● **WHAT THIS TASK INVOLVES**
The full set of entries is to be printed exactly, with pictures excluded.

● **MATERIAL PROVIDED**
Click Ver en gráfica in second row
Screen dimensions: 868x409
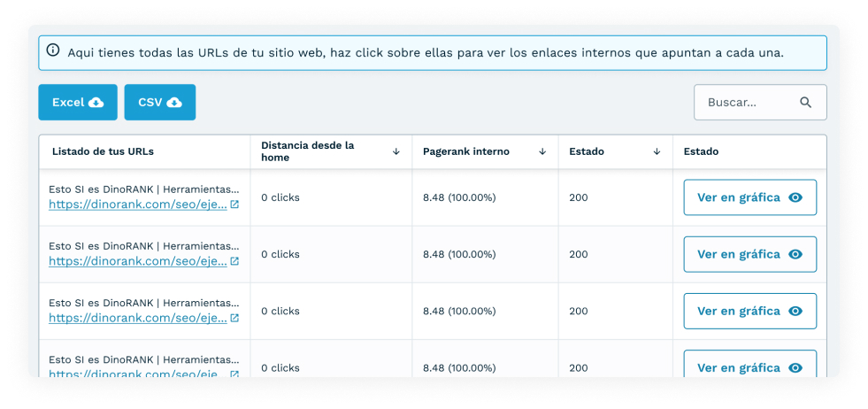[750, 254]
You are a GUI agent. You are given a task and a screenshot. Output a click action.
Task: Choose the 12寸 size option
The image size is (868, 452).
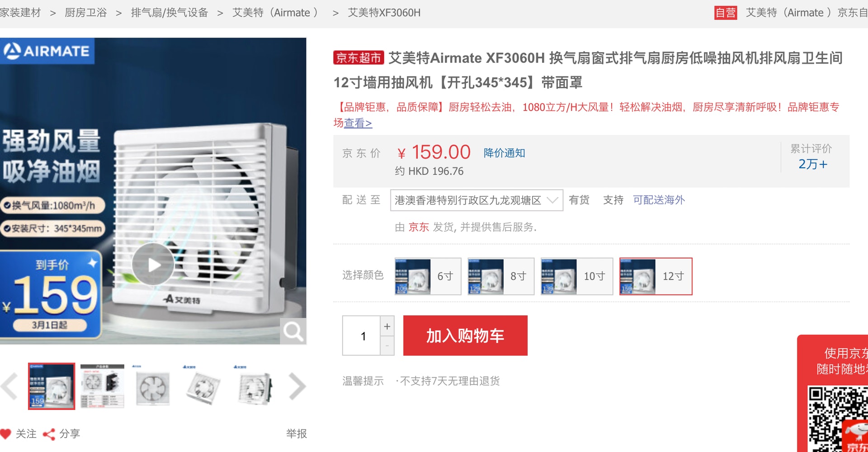click(x=656, y=276)
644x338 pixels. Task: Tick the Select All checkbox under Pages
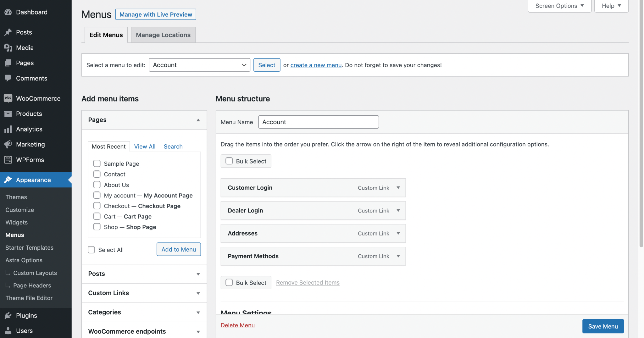tap(91, 250)
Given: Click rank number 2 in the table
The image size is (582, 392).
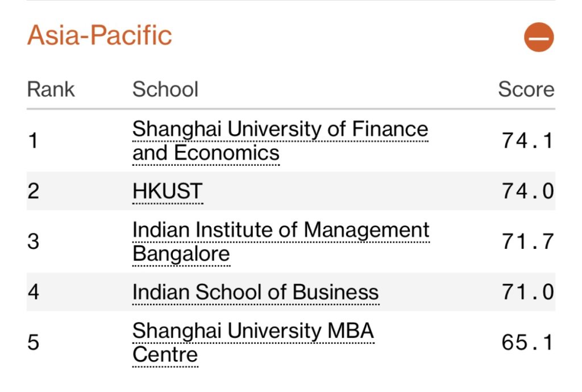Looking at the screenshot, I should click(34, 191).
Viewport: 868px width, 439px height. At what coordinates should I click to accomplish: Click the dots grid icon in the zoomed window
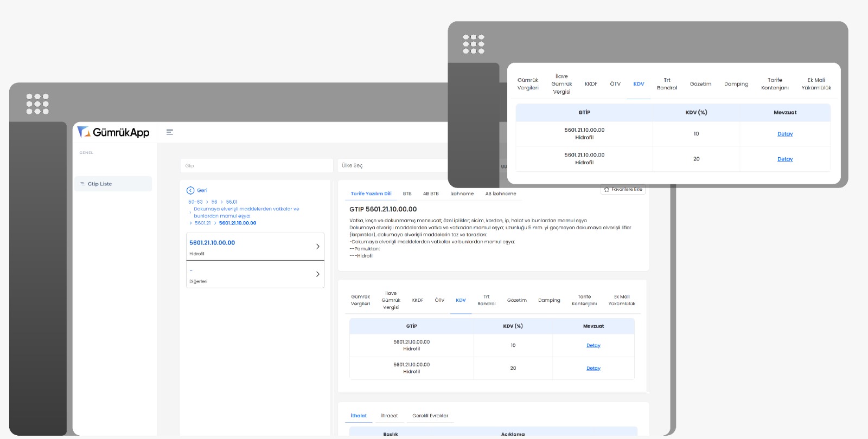click(473, 44)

● **SOLUTION TO THE EXERCISE**
Click Ver en gráfica in second row
Screen dimensions: 868x409
[750, 254]
You are a GUI agent. You are given a task and a screenshot. Output a click action.
Task: Choose the 12寸 size option
The image size is (868, 452).
click(x=656, y=276)
644x338 pixels. Task: Tick the Select All checkbox under Pages
tap(91, 250)
Given: Click rank number 2 in the table
The image size is (582, 392).
Looking at the screenshot, I should click(34, 191).
Viewport: 868px width, 439px height. At what coordinates should I click to accomplish: Click the dots grid icon in the zoomed window
click(473, 44)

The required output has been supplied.